Lastly, you also might want to use these nails if there is an exterior trim to hang. This is mostly to reflect that exterior trim has to undergo more abuse of the environment and weather.
- These are better at holding the thicker wood and for multiple professional projects
- There is more strength to the nailer
- The head is wider so that the nails can penetrate seamlessly
- These can be used for heavier projects
- These leave wide nail marks to hide
- These are not suitable with delicate wood or for DIY tasks
18 Gauge Brad Nailer
Enough with heavy lifting because we need something special for the delicate tasks as well. Now, most of the nails are prone to leave a mark behind. However, sometimes we need something that does not leave a noticeable mark behind.
18-gauge is one such nail size that can conveniently penetrate through a thinner plank of wood and still not leave any trail behind. Basically, the hole is too small to be recognized easily in an easy glance. Also, you don’t have to make any extra efforts to conceal such holes.
For the delicate or simple DIY tasks, one can consider 18-gauge brad nailer because of its thinner profile and rigid holding capacity. Surely, the holding strength is not equivalent to 16-gauge nailer. Still, you can expect great justice from the nailer when smaller tasks are concerned.
The evident difference is in the holding power and more wear and tear caused while the job is done. This nail can be used for tasks such as crown moldings or with the wood and planks that are thin. With such wood type, harsh and bigger nails might just cause a tear and break the whole panel, especially at the ends.
If you wish to glue together the cabinets and need something to temporarily hold them together so that you can do the task then 18-gauge is an irreplaceable choice to make. These nails will hold the panels together till you glue them. Also, they will not leave teeth marks on the panel for you to conceal later. Check out this comprehensive guide for picking the best brad nailer for your work.
Which Is Best Used With Brad Nailer?
The straightforward answer is that 16-gauge nailer is best known as finish nailer. It is very different from the brad nailer. The 18-gauge nailer is ideal as a brad nailer.

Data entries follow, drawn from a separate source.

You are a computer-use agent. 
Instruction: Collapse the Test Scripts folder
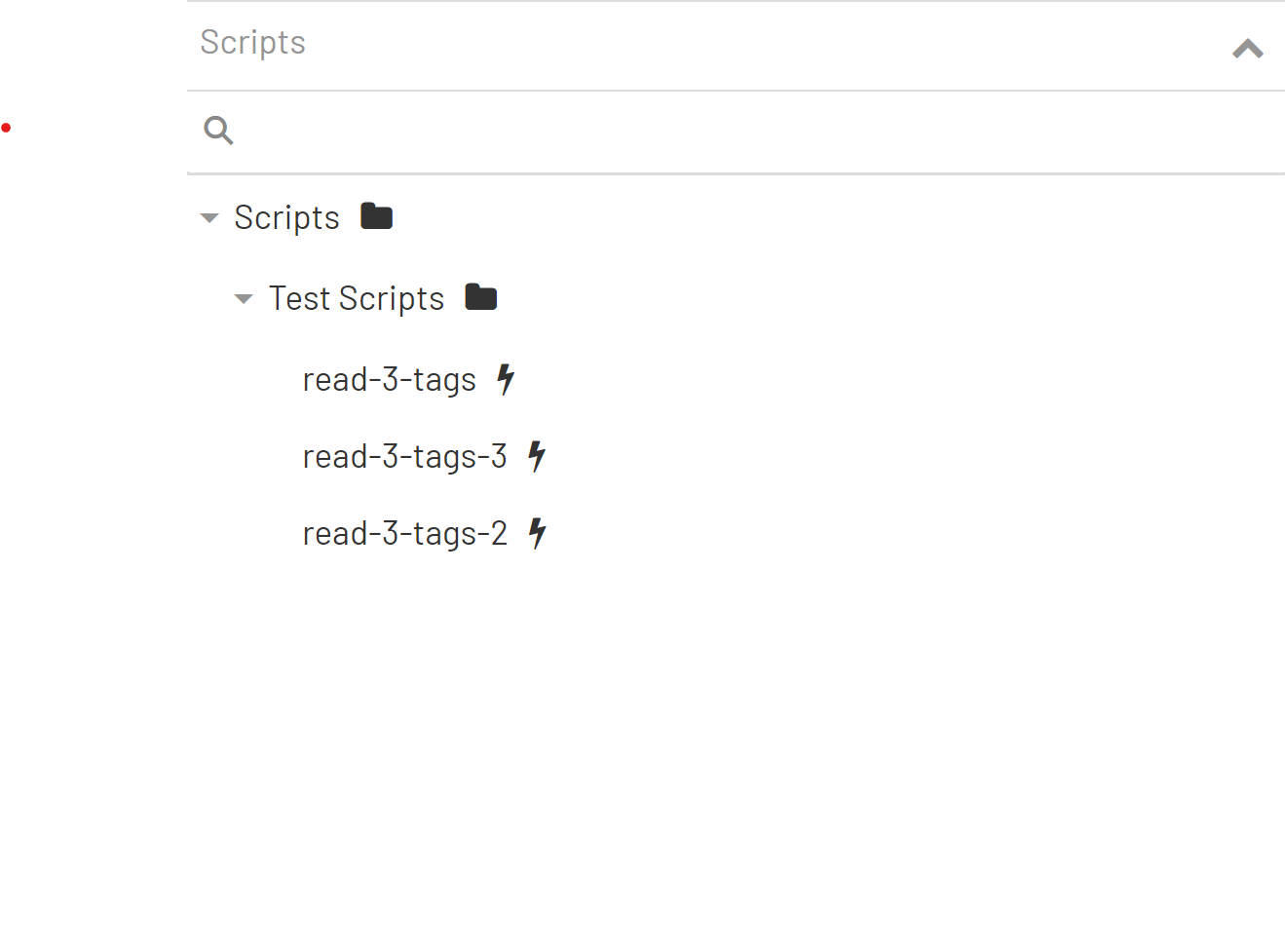point(243,299)
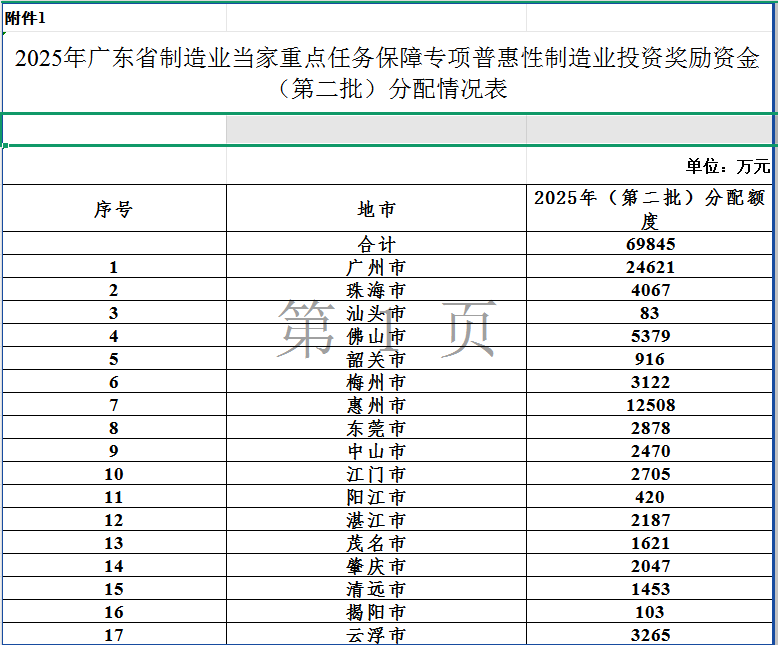
Task: Click the 12508 value for 惠州市
Action: coord(650,405)
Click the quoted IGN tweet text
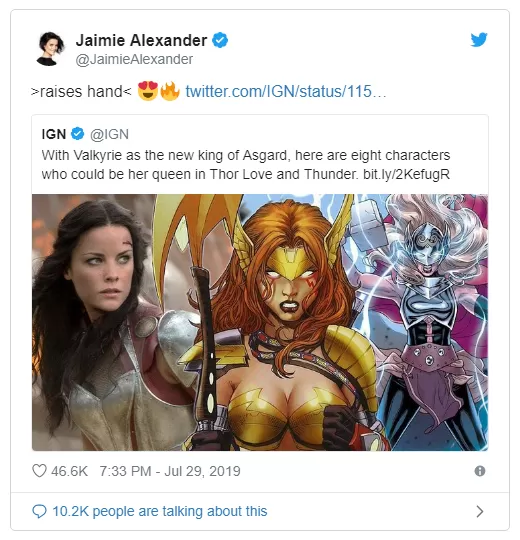The height and width of the screenshot is (540, 520). coord(246,165)
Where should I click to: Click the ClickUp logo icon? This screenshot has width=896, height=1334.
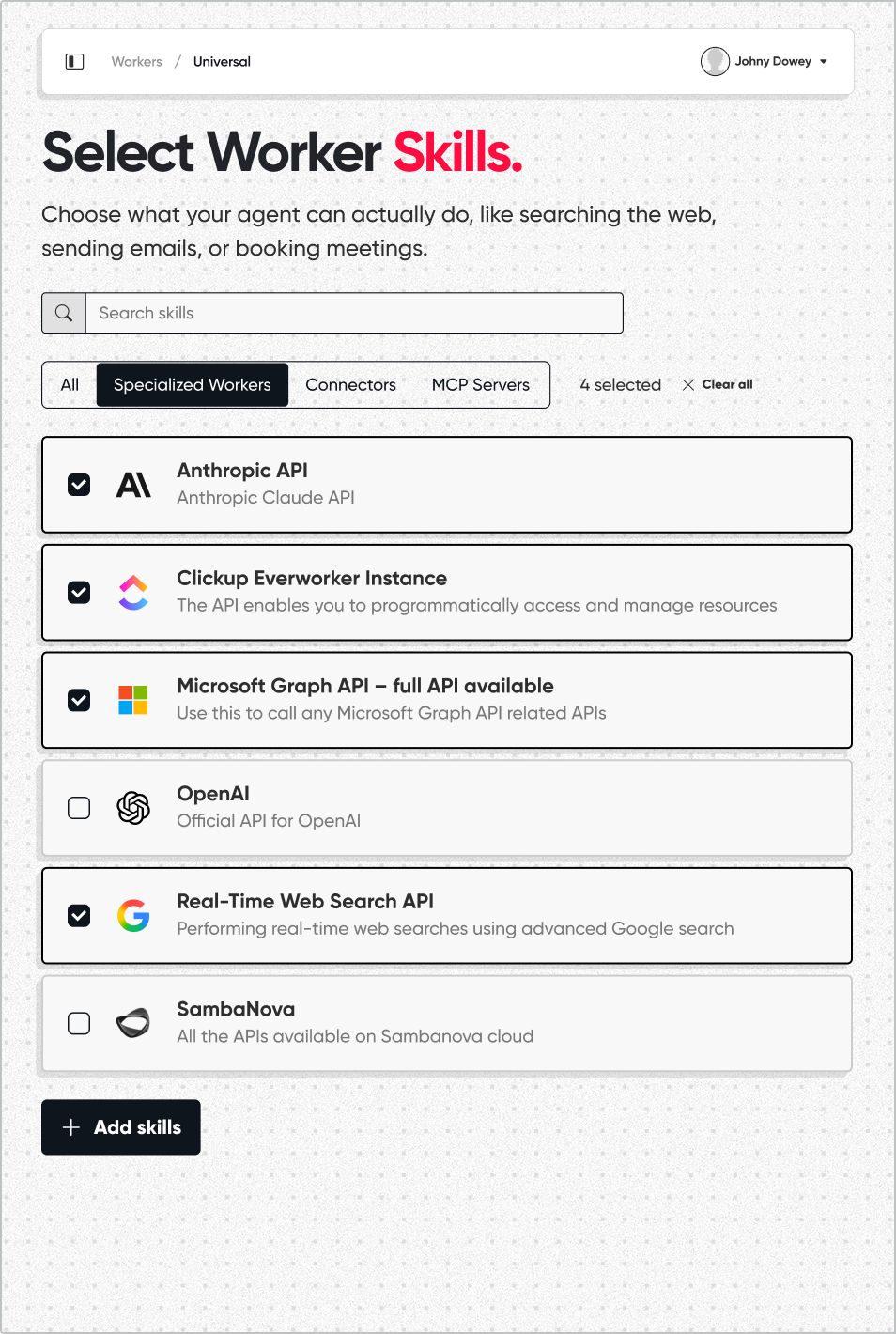tap(133, 593)

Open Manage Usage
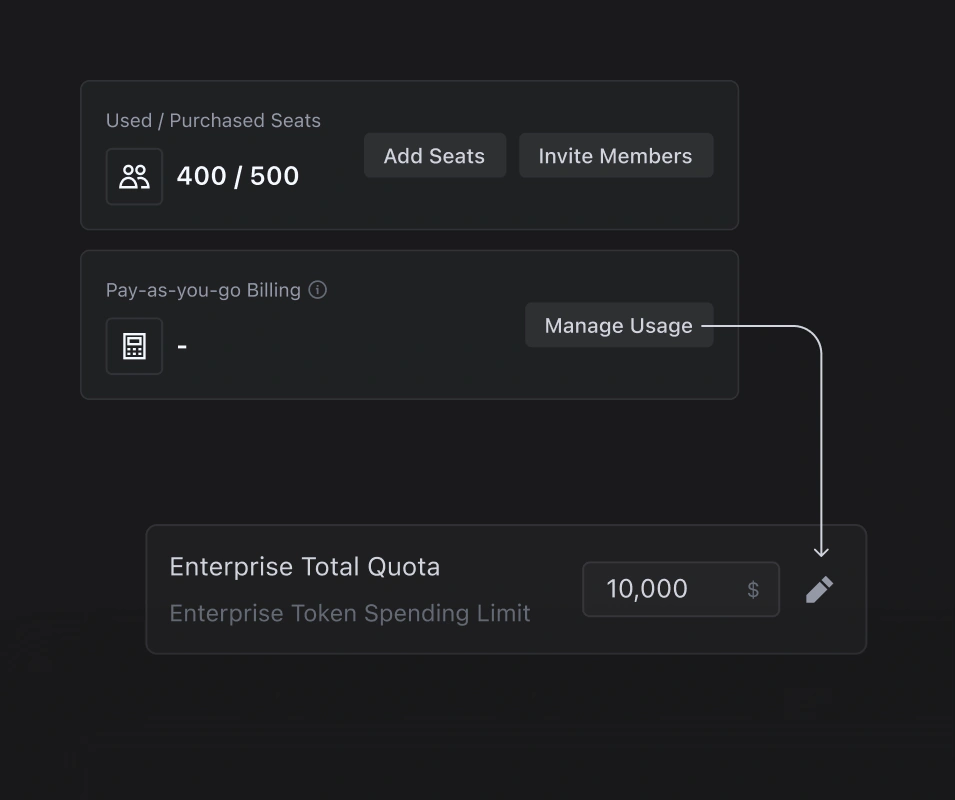click(619, 325)
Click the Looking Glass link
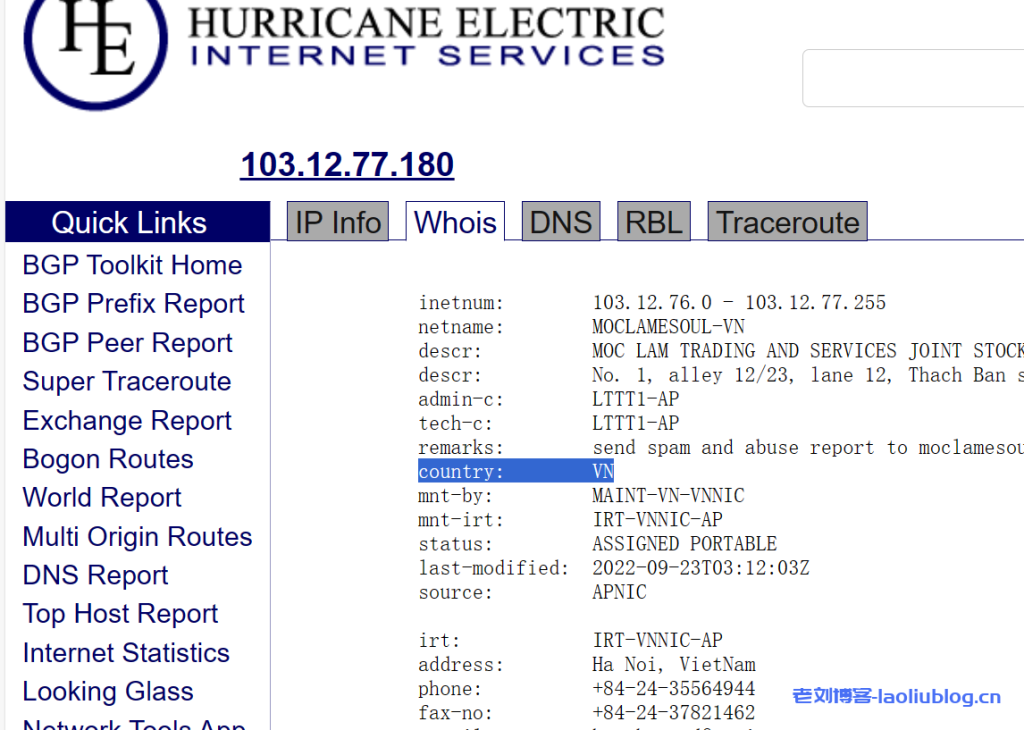 point(108,692)
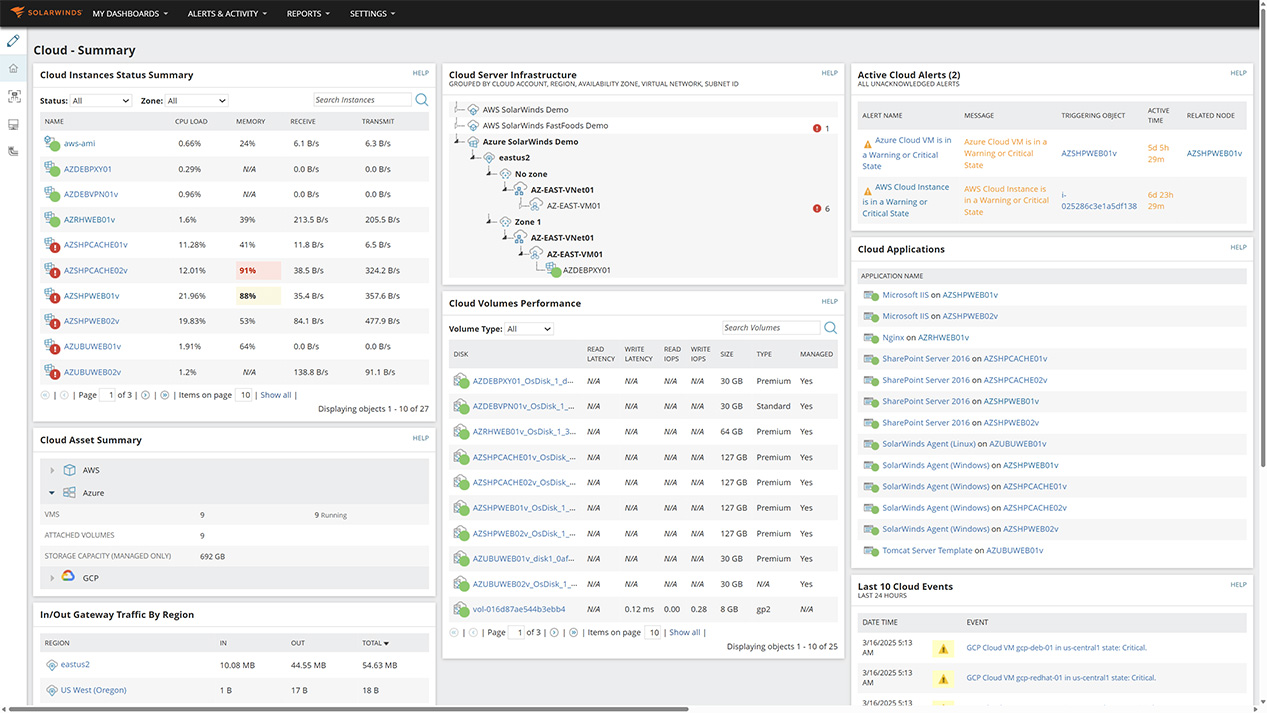
Task: Click the search magnifier in Cloud Volumes Performance
Action: click(830, 327)
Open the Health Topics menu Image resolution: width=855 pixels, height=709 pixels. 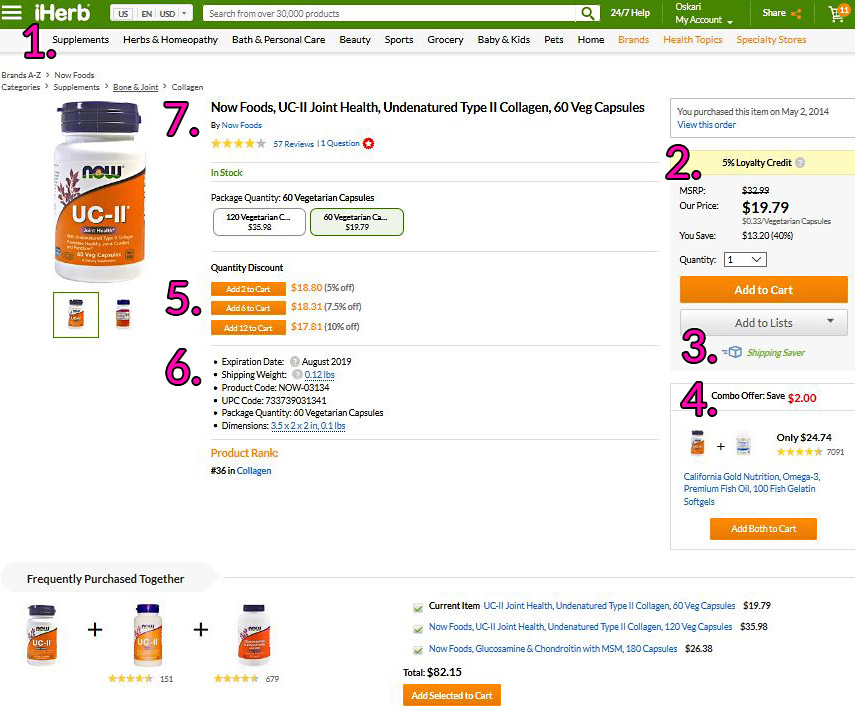click(x=692, y=40)
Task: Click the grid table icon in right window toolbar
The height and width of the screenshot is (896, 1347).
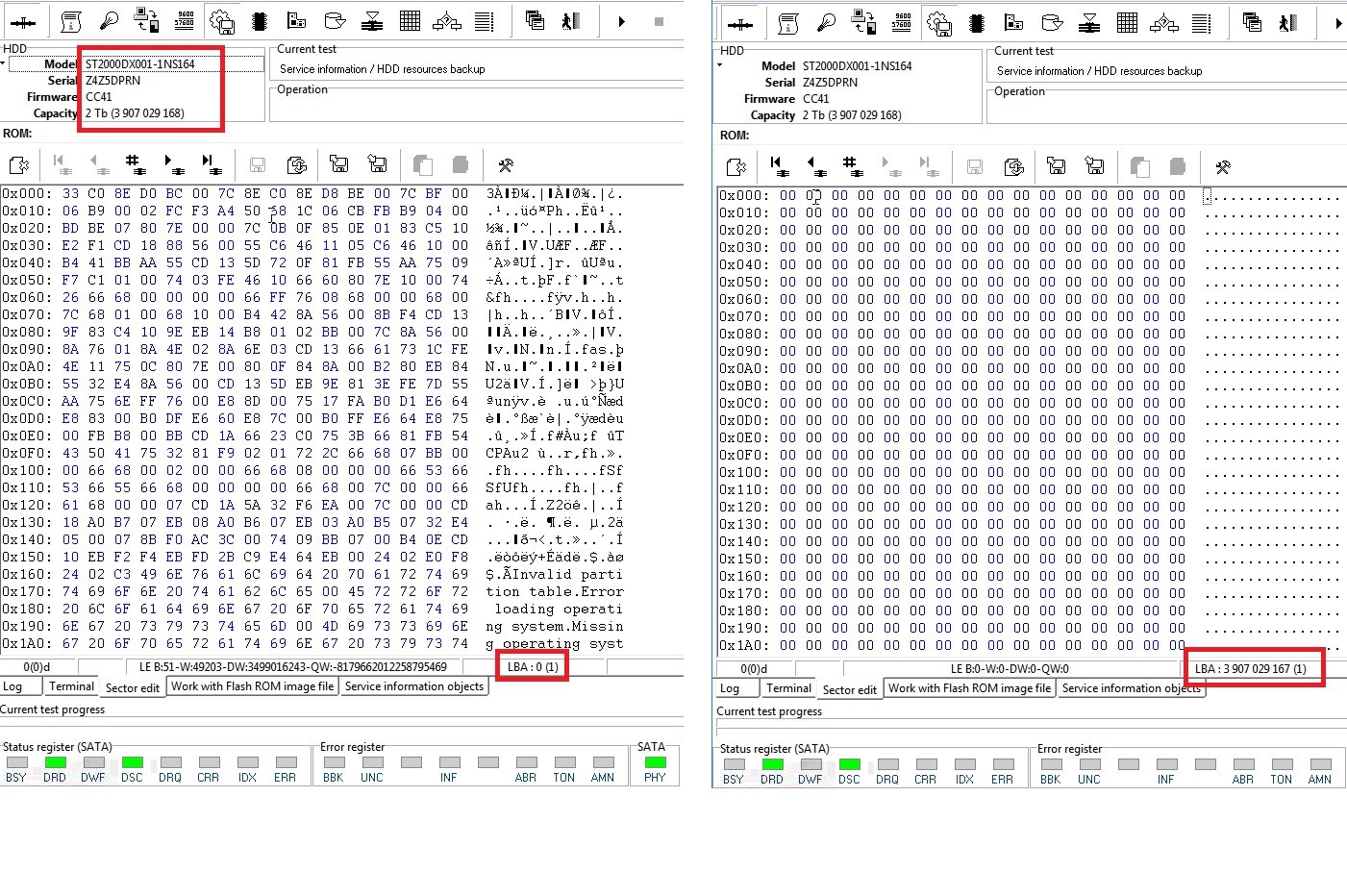Action: [x=1127, y=23]
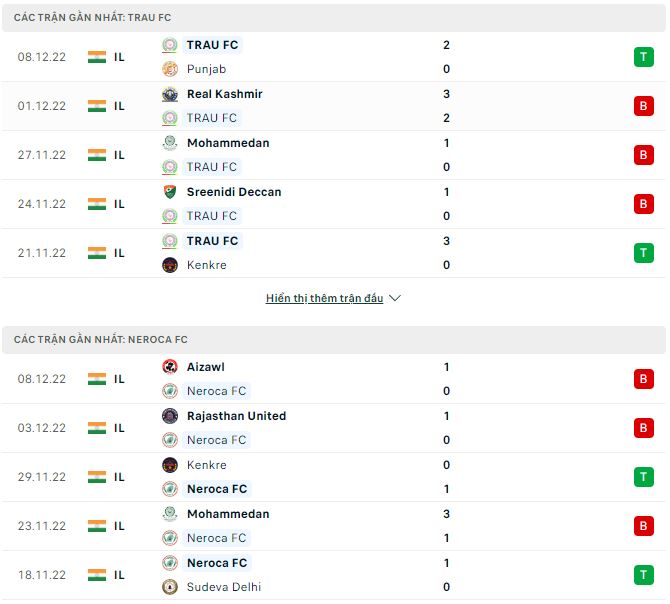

These nails are available in large strips of 50-100 nails that can help you with undisturbed usage of the gun during the project.
If you have a specific job that needs you to buy finish nailer then your preferred choice of the gauge should be 16. Professionals recognize the difference between the two and they know the kind of nail that will be required for a specific task. Beginners, however have to make a thoughtful purchase.
The benefit of an 18-gauge nailer is that it creates smaller holes in the wood that are not very evident. It is also used for specific jobs that don’t require high-density nails.